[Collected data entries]
===============

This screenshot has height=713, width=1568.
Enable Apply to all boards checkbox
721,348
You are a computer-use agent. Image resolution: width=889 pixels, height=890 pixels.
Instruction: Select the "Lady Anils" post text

===============

# Work task:
Write down only the closing run of lines: the one containing "You are a computer-use" and every line after it to the end of the entries, exactly.

# Response to the task:
You are a computer-use agent. Image resolution: width=889 pixels, height=890 pixels.
Instruction: Select the "Lady Anils" post text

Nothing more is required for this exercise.